# Page text
^^^^
If I’m too slow or get caught off guard
Hypos make us feel lousy, shaky, and just bad. We often just want to feel better again!
And most of the time, we can handle it ourselves with a bit of juice, glucose, or whatever we choose. But sometimes we might need a little help from friends, family, or co-workers. Even then, it’s usually not too bad.
But what if we’re out alone and get caught off guard, or if the low happens too fast, and we lose our senses or pass out?
What exactly happens while we’re “not there” to experience it?
I was really curious, so I started asking some questions.
Quick and effective help – usually
I interviewed some first responders, paramedics, and firefighters here in Austria and asked them about their experiences helping us Monster Tamers. I’m sure there are many differences according to regional practices, licensing, and guidelines, but I think it’s still useful to share what I learned.
What happens should you pass out is actually pretty uneventful, save the worry and concern of those around you.
^^^^
# Entries provided
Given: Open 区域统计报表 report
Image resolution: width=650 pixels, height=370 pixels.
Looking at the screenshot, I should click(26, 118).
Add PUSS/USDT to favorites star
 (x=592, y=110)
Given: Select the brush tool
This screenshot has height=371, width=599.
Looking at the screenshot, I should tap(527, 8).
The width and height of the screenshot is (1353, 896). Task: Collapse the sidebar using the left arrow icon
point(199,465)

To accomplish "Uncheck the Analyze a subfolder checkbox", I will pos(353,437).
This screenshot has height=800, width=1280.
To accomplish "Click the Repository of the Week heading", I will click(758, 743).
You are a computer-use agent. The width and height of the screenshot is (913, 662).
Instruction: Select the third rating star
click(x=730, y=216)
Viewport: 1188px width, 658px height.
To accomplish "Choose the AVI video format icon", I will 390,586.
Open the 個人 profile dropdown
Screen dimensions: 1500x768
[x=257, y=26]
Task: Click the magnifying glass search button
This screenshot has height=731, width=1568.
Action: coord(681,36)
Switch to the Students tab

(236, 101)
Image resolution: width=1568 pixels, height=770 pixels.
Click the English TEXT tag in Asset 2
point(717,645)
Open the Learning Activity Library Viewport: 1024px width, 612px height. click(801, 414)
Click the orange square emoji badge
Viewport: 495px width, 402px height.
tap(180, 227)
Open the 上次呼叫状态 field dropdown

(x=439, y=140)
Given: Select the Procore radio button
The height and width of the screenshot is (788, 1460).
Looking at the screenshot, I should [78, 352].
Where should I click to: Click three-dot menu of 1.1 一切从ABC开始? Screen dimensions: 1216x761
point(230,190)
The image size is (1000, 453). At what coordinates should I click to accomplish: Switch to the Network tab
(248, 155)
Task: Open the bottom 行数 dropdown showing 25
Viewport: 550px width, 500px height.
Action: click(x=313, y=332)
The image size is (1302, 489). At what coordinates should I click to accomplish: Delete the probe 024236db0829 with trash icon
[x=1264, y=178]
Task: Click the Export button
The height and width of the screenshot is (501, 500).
^^^^
# Task item
According to the text on hypos, which people did the writer interview in Austria? The records are separate from the text on hypos.

# Result
First responders, paramedics, and firefighters.